How to detect a Christmas Tree?
Which image processing techniques could be used to implement an application that detects the christmas trees displayed in the following images?
I'm searching for solutions that are going to work on all these images. Therefore, approaches that require training haar cascade classifiers or template matching are not very interesting.
I'm looking for something that can be written in any programming language, as long as it uses only Open Source technologies. The solution must be tested with the images that are shared on this question. There are 6 input images and the answer should display the results of processing each of them. Finally, for each output image there must be red lines draw to surround the detected tree.
How would you go about programmatically detecting the trees in these images?
I have an approach which I think is interesting and a bit different from the rest. The main difference in my approach, compared to some of the others, is in how the image segmentation step is performed--I used the DBSCAN clustering algorithm from Python's scikit-learn; it's optimized for finding somewhat amorphous shapes that may not necessarily have a single clear centroid.
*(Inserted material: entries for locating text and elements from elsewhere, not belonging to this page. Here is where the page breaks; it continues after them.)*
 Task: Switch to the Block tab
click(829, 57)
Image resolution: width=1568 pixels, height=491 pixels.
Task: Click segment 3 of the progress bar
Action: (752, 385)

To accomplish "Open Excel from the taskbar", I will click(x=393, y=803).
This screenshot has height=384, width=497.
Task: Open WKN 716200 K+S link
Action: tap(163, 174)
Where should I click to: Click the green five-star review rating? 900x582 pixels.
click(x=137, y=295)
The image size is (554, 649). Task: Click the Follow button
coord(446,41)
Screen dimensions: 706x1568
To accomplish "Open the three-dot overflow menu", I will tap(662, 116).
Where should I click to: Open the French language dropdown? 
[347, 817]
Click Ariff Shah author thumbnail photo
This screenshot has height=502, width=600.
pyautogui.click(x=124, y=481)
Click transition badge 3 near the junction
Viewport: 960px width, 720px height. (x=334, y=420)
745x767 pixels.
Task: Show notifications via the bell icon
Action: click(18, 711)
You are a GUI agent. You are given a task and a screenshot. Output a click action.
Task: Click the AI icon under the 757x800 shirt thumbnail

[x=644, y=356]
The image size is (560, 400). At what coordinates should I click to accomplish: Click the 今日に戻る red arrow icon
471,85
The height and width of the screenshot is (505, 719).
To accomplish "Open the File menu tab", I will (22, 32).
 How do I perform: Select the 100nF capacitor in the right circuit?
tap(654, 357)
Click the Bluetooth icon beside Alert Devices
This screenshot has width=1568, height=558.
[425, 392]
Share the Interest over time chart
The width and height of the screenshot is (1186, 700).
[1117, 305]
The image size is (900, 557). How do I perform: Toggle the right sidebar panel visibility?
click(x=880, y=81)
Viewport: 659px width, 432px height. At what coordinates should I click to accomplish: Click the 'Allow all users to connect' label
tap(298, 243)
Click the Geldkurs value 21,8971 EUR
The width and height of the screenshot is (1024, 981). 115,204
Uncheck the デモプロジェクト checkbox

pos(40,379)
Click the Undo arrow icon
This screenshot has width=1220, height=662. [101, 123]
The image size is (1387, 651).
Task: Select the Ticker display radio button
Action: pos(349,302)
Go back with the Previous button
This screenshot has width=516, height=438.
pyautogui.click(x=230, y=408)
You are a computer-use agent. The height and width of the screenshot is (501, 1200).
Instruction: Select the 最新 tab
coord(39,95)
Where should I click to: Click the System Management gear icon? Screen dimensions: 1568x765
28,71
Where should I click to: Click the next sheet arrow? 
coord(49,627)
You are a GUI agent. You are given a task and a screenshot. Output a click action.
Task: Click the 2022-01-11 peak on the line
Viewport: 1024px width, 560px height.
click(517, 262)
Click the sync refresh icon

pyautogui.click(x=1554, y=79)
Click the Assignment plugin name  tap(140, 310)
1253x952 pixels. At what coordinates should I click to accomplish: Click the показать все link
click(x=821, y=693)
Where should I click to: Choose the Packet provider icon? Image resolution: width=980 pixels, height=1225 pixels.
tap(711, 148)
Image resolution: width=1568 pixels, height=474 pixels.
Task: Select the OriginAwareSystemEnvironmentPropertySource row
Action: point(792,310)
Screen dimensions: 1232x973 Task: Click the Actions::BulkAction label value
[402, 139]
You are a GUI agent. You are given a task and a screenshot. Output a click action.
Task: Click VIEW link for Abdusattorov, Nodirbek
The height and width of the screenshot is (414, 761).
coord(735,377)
At the top level, my approach is fairly simple and can be broken down into about 3 steps. First I apply a threshold (or actually, the logical "or" of two separate and distinct thresholds). As with many of the other answers, I assumed that the Christmas tree would be one of the brighter objects in the scene, so the first threshold is just a simple monochrome brightness test; any pixels with values above 220 on a 0-255 scale (where black is 0 and white is 255) are saved to a binary black-and-white image. The second threshold tries to look for red and yellow lights, which are particularly prominent in the trees in the upper left and lower right of the six images, and stand out well against the blue-green background which is prevalent in most of the photos. I convert the rgb image to hsv space, and require that the hue is either less than 0.2 on a 0.0-1.0 scale (corresponding roughly to the border between yellow and green) or greater than 0.95 (corresponding to the border between purple and red) and additionally I require bright, saturated colors: saturation and value must both be above 0.7. The results of the two threshold procedures are logically "or"-ed together, and the resulting matrix of black-and-white binary images is shown below:
You can clearly see that each image has one large cluster of pixels roughly corresponding to the location of each tree, plus a few of the images also have some other small clusters corresponding either to lights in the windows of some of the buildings, or to a background scene on the horizon. The next step is to get the computer to recognize that these are separate clusters, and label each pixel correctly with a cluster membership ID number.
For this task I chose DBSCAN. There is a pretty good visual comparison of how DBSCAN typically behaves, relative to other clustering algorithms, available here. As I said earlier, it does well with amorphous shapes. The output of DBSCAN, with each cluster plotted in a different color, is shown here:
There are a few things to be aware of when looking at this result. First is that DBSCAN requires the user to set a "proximity" parameter in order to regulate its behavior, which effectively controls how separated a pair of points must be in order for the algorithm to declare a new separate cluster rather than agglomerating a test point onto an already pre-existing cluster. I set this value to be 0.04 times the size along the diagonal of each image. Since the images vary in size from roughly VGA up to about HD 1080, this type of scale-relative definition is critical.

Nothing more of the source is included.